- The problem -
Word for word, restate each entry that appears below.

Stored items
--- --- ---
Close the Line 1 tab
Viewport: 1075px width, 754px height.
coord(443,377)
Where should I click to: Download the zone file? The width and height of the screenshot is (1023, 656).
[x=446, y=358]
--- --- ---
- Reply to the exercise -
Close the Line 1 tab
Viewport: 1075px width, 754px height.
coord(443,377)
Where should I click to: Download the zone file? The width and height of the screenshot is (1023, 656).
[x=446, y=358]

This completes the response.